Pocos empleos se salvan de las reuniones de trabajo. Por esta razón, miles de personas se identifican cuando sale al tema las juntas que debieron ser un simple correo. En este blog, te relatamos algunas historias para que no cometas los mismos errores ni caigas en los mismos engaños.


Junta #1

Una empresa tenía sus oficinas principales en un campus grande. El departamento de marketing estaba ubicado cruzando el estacionamiento, a unos 1,000 metros.

Un día piden al departamento de marketing un anuncio que después mandarían a imprimir. La diseñadora a cargo envía una propuesta y grande fue su sorpresa cuando recibe como respuesta un correo pidiendo una junta para ver cambios con ella.

Mientras recorría los 1,000 metros hacia el edificio principal, pensaba en las mil cosas que pudo haber hecho mal o incluso que la correrían por su pésimo trabajo.

Al llegar, le sonrieron y le informaron que el diseño estaba bien, pero lo querían en verde y con la letra un poco más grande.


Junta #2

El equipo de trabajo realizaba sus tareas en la oficina. Debían entregar un reporte importante para el jefe el próximo día. De pronto, uno de sus celulares anuncia una notificación. Al leerla, el dueño del celular comienza a vociferar a todos.

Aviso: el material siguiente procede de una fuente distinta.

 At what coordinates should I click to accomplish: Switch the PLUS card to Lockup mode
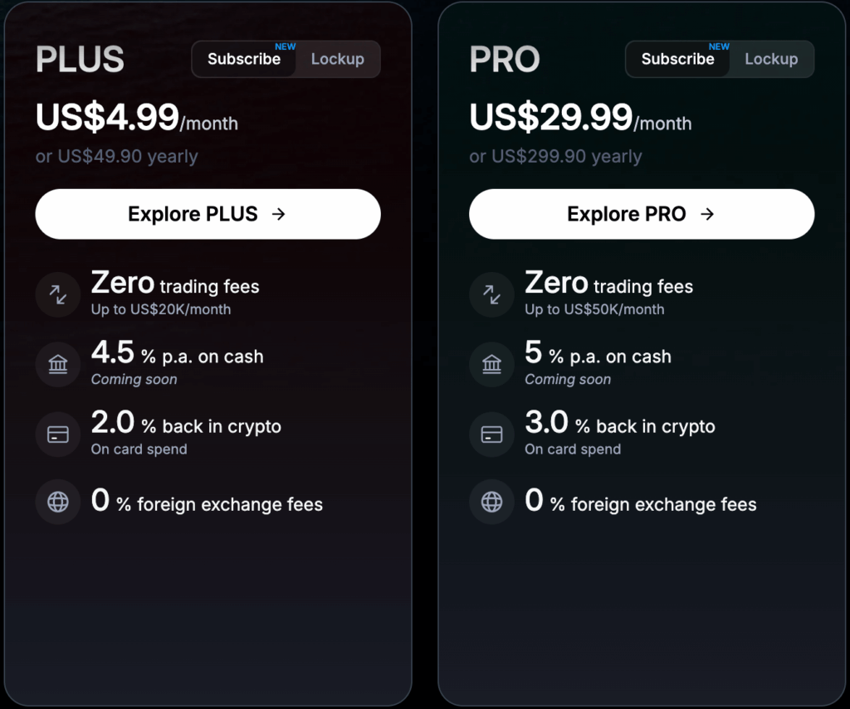coord(337,59)
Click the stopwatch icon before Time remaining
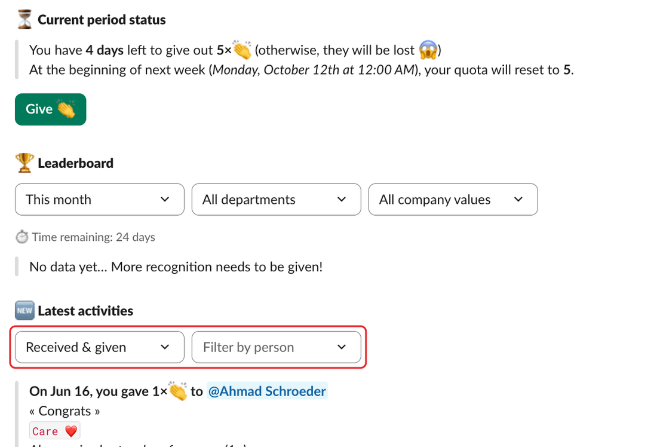Viewport: 657px width, 447px height. pyautogui.click(x=22, y=237)
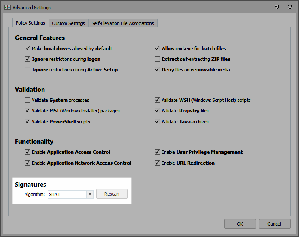Screen dimensions: 299x237
Task: Close the Advanced Settings dialog
Action: pos(289,8)
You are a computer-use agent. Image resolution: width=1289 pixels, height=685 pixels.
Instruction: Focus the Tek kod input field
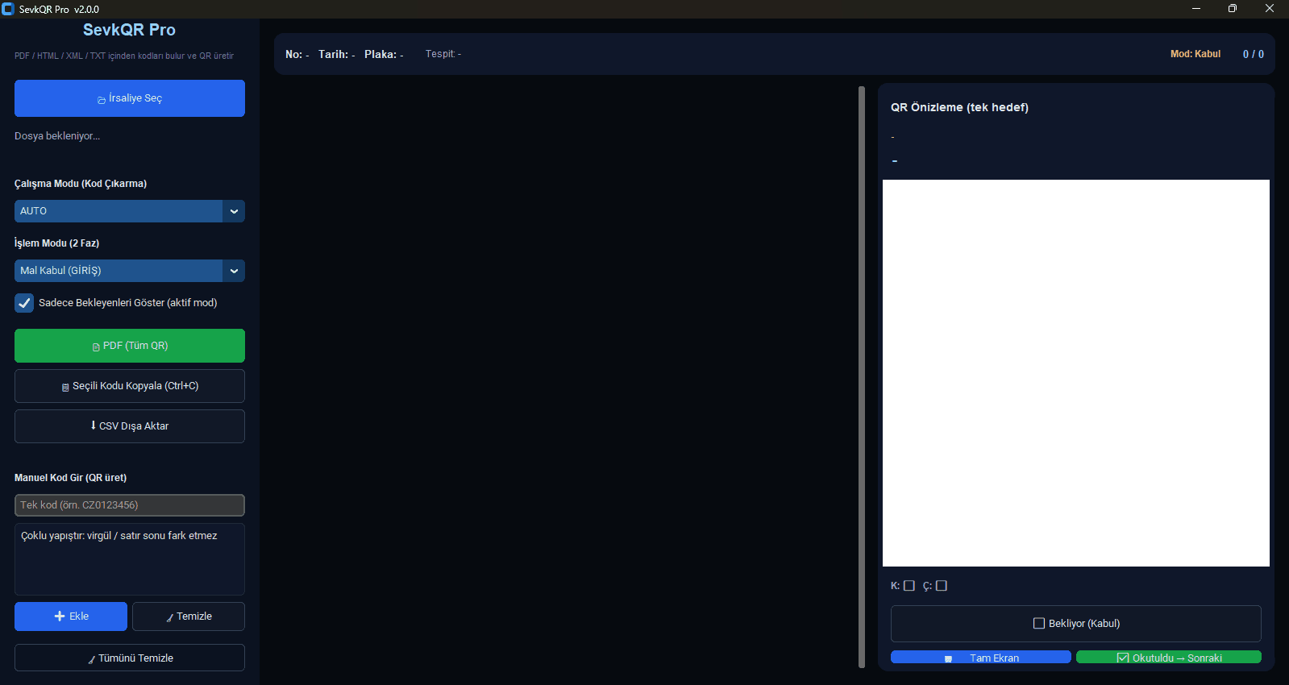tap(130, 505)
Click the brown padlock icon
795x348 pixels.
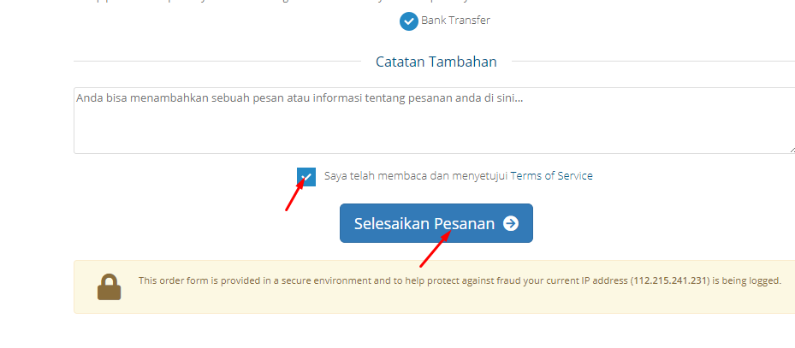click(109, 287)
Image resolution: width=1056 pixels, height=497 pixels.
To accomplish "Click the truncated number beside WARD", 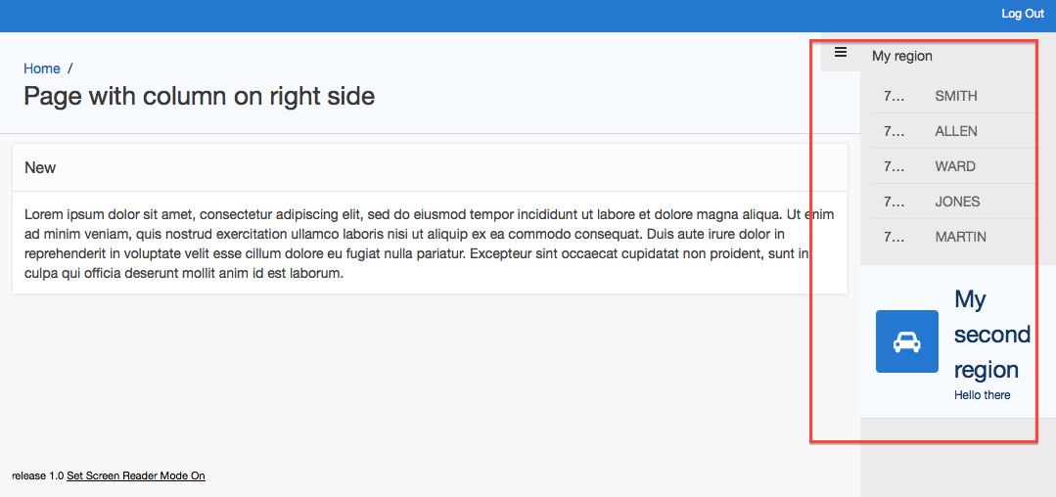I will [895, 166].
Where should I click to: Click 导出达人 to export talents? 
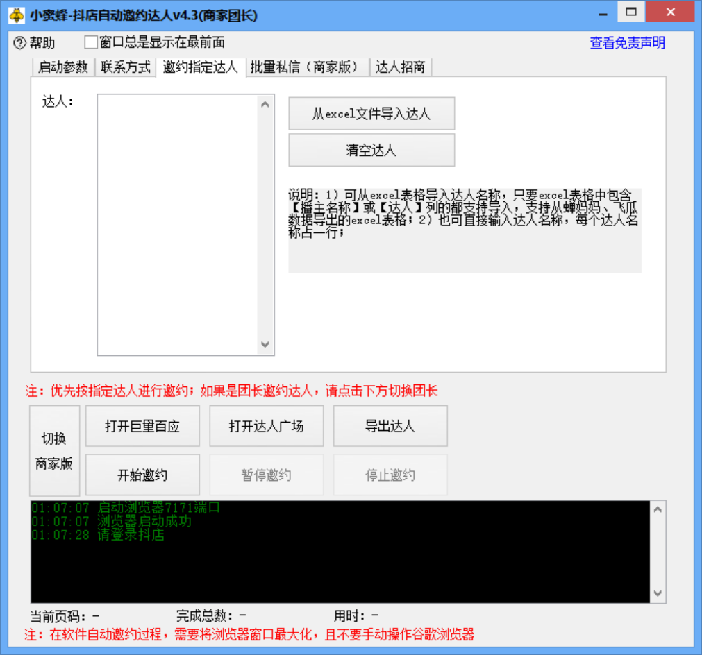pos(390,425)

“Tenemos junta con el jefe en 15 minutos”.

“¿No acaba de volver de un viaje de negocios?”

Todos salvaron archivos y observaron el reloj que indicaba que eran las 3:55. Apurados, tomaron sus cosas y se dirigieron a la sala de juntas.

Una vez ahí, el jefe los recibió feliz. Les pidió que pasaran y tomaran asiento. Les preguntó cómo iban con el reporte, a lo que todos respondieron que bien. Después, comenzó a relatar con detalle cada evento sobresaliente de su viaje.

Dieron las 5:55. Al darse cuenta de que salían en 5 minutos. El jefe les preguntó nuevamente cómo iban con el trabajo, a lo que todos respondieron que bien.

“Perfecto, mañana temprano lo reviso”.

El equipo de trabajo tuvo que trabajar horas extras para lograr entregar el reporte temprano, fue una junta que debió ser correo.


Junta #3

“¿Ya estamos todos aquí?” Preguntó el jefe mientras veía a sus cuatro colaboradores. “Bien, ¿a qué hora se pueden juntar mañana?”

“A las 8:00”, contestó el primero.

“A las 8:00 es muy temprano, ¿qué les parece a las 12:00?” Replicó el segundo.

“No puedo, tengo otra junta a esa hora, pero a las 3:00 podría”. Contestó un tercero.

“¿Y si la hacemos de una vez?” Cuestionó el cuarto.

“No digas tonterías, estamos en medio de una junta”. Le respondió el jefe.

Después de media hora, se decidió que la junta se haría a las 5:25. Otra junta que debió ser correo.